En tout état de cause, une dimension cruciale de l’Union politique et de sa viabilité est le travail sur les valeurs. Dans la campagne du OUI, beaucoup d’efforts ont visé à montrer la valeur des droits. D’autres devront être consentis pour combattre l’amnésie des fondements culturels, forger une éthique de responsabilité et de solidarité, et une éducation européenne. L’esprit de renaissance de la culture européenne - une renaissance est toujours une refondation - est le levier décisif de la réhabilitation de l’idée d’Europe. Ce n’est pas un supplément d’âme, mais un effort qui doit s’inscrire au plus profond des enjeux socio-économiques et bien sûr institutionnels.
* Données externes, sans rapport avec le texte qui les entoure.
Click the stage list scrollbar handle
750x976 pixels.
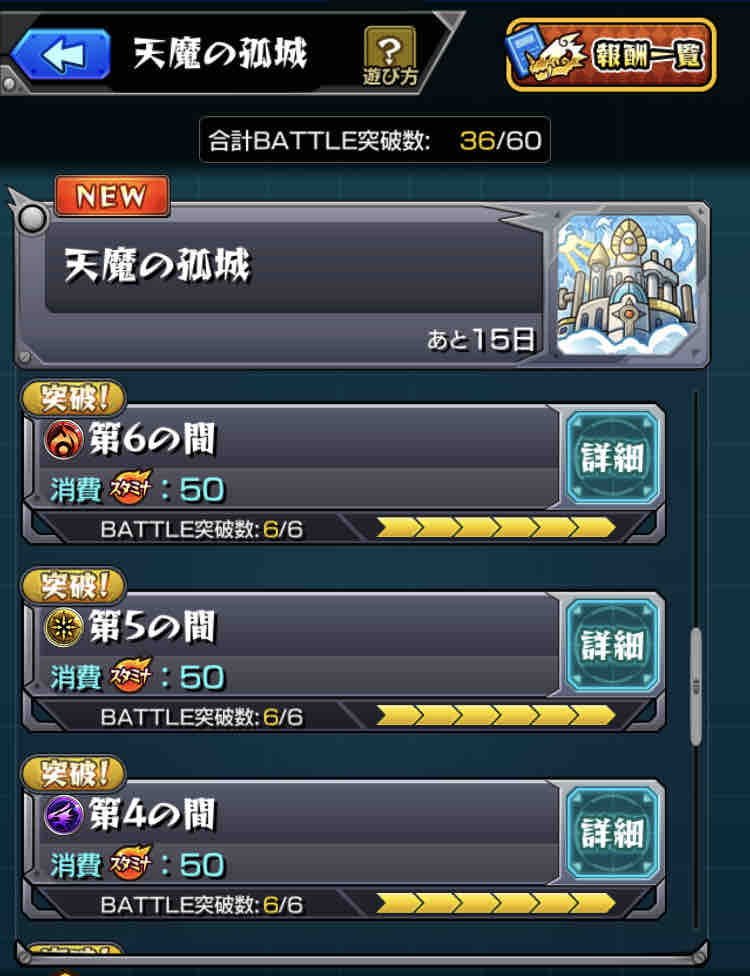point(696,687)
Nous avons vécu un grand débat référendaire en France mais pas d’une grande qualité, puisque les questions touchant à l’identité de la France, à sa responsabilité, au partage d’un destin avec d’autres, au sens d’une Communauté, ont été occultées.

La démocratie directe, pratiquée dans un océan de sous information et de non implication antérieures ne pouvait être un modèle de démocratie. J’ai, avec "Confrontations Europe", présenté des rapports au Parlement européen en 1996, au gouvernement français en 1998, pour présenter les buts, les voies et les moyens d’une démocratie participative.
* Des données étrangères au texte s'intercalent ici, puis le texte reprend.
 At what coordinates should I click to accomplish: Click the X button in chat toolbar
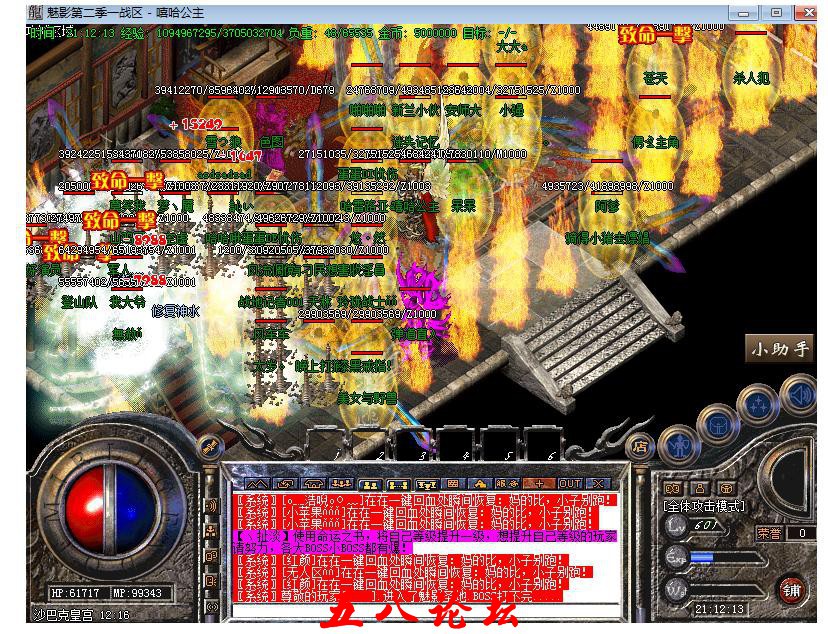coord(597,483)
Ils restent valables, l’essentiel reste à faire, et je fais appel à des partenaires français et européens pour mettre à jour les idées et relancer l’action. L’expérience a montré abondamment que les partis politiques nationaux et leurs conglomérats européens ne pourront à eux seuls sortir l’Europe de la crise.
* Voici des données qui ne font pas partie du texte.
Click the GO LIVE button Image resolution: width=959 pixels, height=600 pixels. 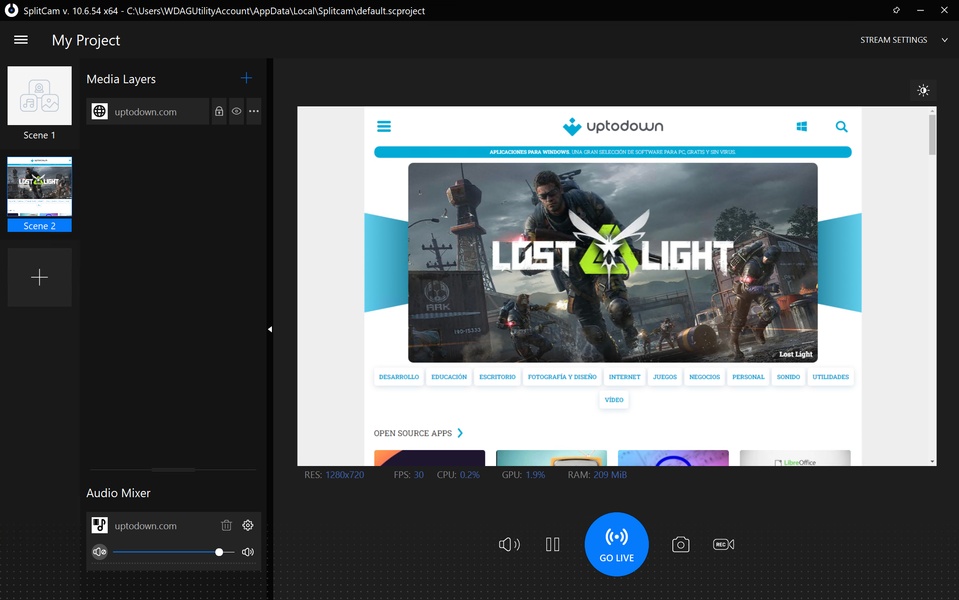point(617,544)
La société civile organisée, avec toutes ses composantes - entreprises, villes, syndicats, associations - doit avoir le courage de dire et de faire de la politique pour l’Europe. Participer ce n’est pas déléguer les responsabilités aux représentants politiques, c’est discuter avec eux et bâtir un pouvoir consultatif et d’évaluation puissant. Comme cela a été le cas dans le cadre de la Convention.

Dans l’immédiat, pour ne pas céder au délitement de l’esprit communautaire, il sera très utile d’organiser des débats dans plusieurs villes d’Europe sur l’interprétation des votes, la relance politique et économique, la méthode démocratique.

Ce sera l’ébauche d’un réseau européen, mouvement d’un type nouveau, à la fois décentralisé et actif dans les institutions politiques.